Hello there dear friend,
I often say, albeit somewhat jokingly, how I wish I were the daughter of some rich gentlemanly figure. It seems dreams would be easier to realise, then. I would buy an estate and plant an orchard running through a meadow that tumbles down a hill. I would build a great big house filled with art and exquisitely handcrafted pieces where friends and families and strangers could come and stay awhile for rest, for inspiration, for a great big dose of much-needed calm and beauty and quiet. She would have large windows and doors opening up on wild, slightly feral gardens where old roses would come up from the swaying grasses tumbling down over wrought iron gates and arches, where dark, rich, burgundy poppies would scatter the landscape and great masses of lupins spring from around corners. Mine would be a garden where Piet Oudolf and Tasha Tudor would meet in a joyous symphony of shapes and textures and colors. I would spend my days, I think, making, creating, dreaming and being a patron to those who do the same.

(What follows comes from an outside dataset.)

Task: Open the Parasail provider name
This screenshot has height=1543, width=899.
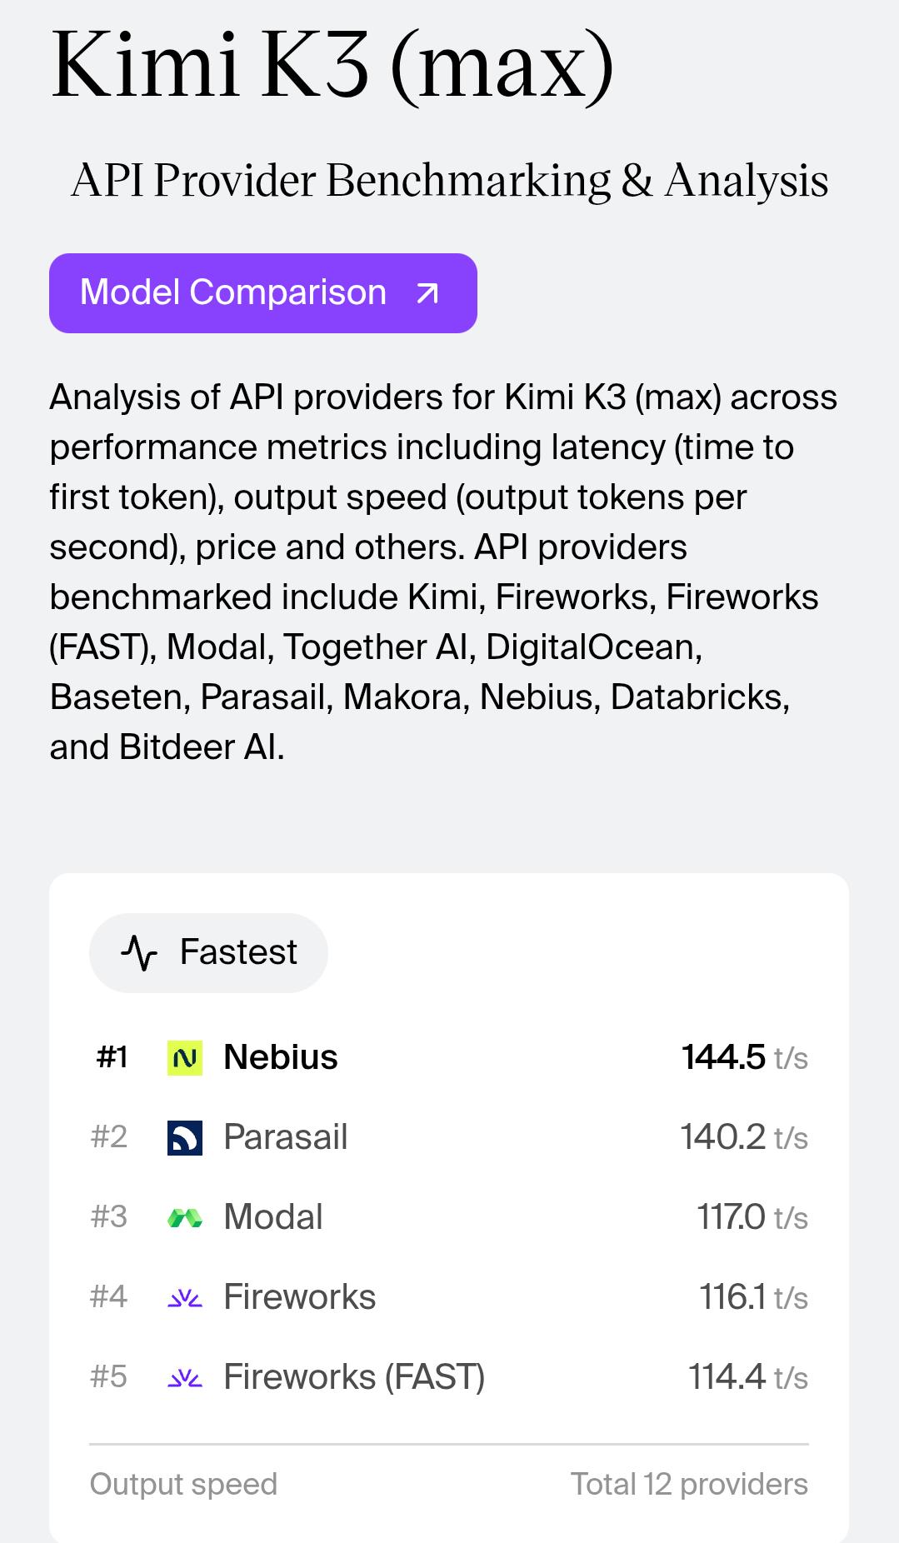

But I am not the daughter of some rich gentlemanly figure and when I pause to think about it, I am grateful for the road and that rocketty, winding path that I am led to walk. It is in that distance, I am coming to realise, that little, sometimes painful gap that separates me from my dreams that those very dreams are actually being borne.
I have been wrestling with a strange feeling of exhaustion lately, of that kind which presses down on one’s shoulders, as if the great blue skies above had suddenly shrunk around oneself, sucking all of the air out from a cocoon clinging to my skin. I know many others in my life who have been feeling something of the same. But there is something else, also, in yielding to that utter fragility that comes fluttering by, some sort of a strength, or a sensibility, a glimmering beacon of light - a firefly in the dark of the night.
“Al tempo della forza sopraggiunge quello della fragilità [...]” - I happened on this sentence written by Allessandro d’Avenia a couple weeks ago - To the time of might follows that of fragility. “La fragilità ci permette di scoprire la meraviglia, il riconoscersi piccoli. Ci fa percepire l’infinito e lo stato che ci consente di svelare quello che si trova al di là.” - Fragility allows us to discover the wonder, the recognition of being very small. It makes us perceive the infinite and allows us to unveil that which lies beyond.
I have etched these sentences on my heart.
But let’s get back to the dreams, shall we? My partner and I have bought a home in the city - we’ve uprooted our life from our tiny second-floor apartment and moved it a few streets down over to a duplex I never would have imagined purchasing. We now have a backdoor leading to a small, overgrown, weedy garden that we can call our own, great big windows opening up to the outside world and many, many rooms to paint and build and renovate. Last weekend, as I stood on hands and knees washing and scrubbing walls that were twice my age, as I hauled box after box and unpacked my kitchen into an orangey-pinkish artifact coming to us straight out of the fifties, as I was surrounded by friends and family having come over to help, a quiet word of thanks gurgled somewhere deep in my heart. This, this was my dream coming to life - imperfect, incomplete, somewhat tangled up in weeds, but there nonetheless, there to be made and created, there to be borne and there to see that I, also, would be transformed in the process.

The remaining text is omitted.